The euro climbed on Wednesday as tumbling US yields dogged the dollar, but the single currency was set to post its first full-year drop in three years after the financial crisis sparked a rush into the safety of the greenback. The dollar has slid into year-end as markets have settled down from a historic bout of volatility, leaving it on shaky footing heading into 2009 as investors eye big US deficit-spending and the Fed printing money to revive the economy.
The euro was proving the best of a bad bunch as the relatively staid pace of monetary easing by the European Central Bank contrasted with a more dramatic pace of rate cutting by the Federal Reserve and the Bank of England (BoE). Among the milestones, the pound and Australian dollar were set to post record yearly drops against the dollar. Sterling's 27 percent slide would be the biggest since the gold standard was abandoned in 1971.
Analysts said the pound's battering may have put it in a position to recover next year, even as investors fret that the dollar could be driven back towards record lows hit earlier in the year due to aggressive US action to help the economy. The Fed has cut rates to virtually zero and has launched an array of asset-purchase programmes to help markets recover. As a result, 10-year US Treasury yields have tumbled to near 2.0 percent - their lowest since 1950 and below euro zone yields.
A drop in volatility in financial markets would likely mean the dollar comes under more pressure in 2009 as safe-haven holdings are trimmed back, traders and analysts said. The euro edged up 0.1 percent from US trade to $1.4084, but was down 3.6 percent since the start of the year having fought back from a 2-1/2-year low near $1.2330 hit in October.
Trading was very thin with Tokyo on holiday and many investors away for the New Year break.

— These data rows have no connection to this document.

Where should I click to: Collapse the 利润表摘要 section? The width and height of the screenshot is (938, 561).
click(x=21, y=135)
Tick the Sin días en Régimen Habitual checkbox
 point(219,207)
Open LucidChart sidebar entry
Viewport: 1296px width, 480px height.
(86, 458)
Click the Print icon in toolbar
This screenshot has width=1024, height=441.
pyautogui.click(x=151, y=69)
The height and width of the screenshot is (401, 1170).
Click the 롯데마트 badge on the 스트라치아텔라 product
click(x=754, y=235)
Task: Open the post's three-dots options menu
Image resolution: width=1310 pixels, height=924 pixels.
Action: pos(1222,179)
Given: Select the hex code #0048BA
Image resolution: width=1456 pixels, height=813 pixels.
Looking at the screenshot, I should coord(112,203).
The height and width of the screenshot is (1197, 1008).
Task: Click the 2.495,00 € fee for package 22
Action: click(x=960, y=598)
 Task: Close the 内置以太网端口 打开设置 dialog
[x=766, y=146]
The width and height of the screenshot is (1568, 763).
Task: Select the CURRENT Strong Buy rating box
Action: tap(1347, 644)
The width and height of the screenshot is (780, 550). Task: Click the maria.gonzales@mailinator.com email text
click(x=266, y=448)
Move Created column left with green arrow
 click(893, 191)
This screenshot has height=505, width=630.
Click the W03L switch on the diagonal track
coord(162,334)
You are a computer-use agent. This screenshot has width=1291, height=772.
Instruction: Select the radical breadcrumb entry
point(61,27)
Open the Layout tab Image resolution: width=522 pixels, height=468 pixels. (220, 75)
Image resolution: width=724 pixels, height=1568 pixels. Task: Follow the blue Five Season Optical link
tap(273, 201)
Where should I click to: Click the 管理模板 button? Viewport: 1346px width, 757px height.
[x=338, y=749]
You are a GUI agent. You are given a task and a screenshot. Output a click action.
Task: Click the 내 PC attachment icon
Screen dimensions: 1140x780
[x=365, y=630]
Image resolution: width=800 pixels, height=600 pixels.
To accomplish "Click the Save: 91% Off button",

The pound hovered near an all-time low against the euro at 97.53 pence on the Reuters dealing system. The euro is up 33 percent on the year and seemed set on reaching parity for the first time since its launch in 1999.
Against the dollar, the pound was hovering just above a 6-1/2-year low at $1.4445. Sterling has taken a beating at year-end because the BoE is seen likely to cut rates further from 2 percent and possibly adopt more aggressive monetary easing measures like the Fed. By contrast, the ECB has eased by a relatively tame 150 basis points to 2.5 percent.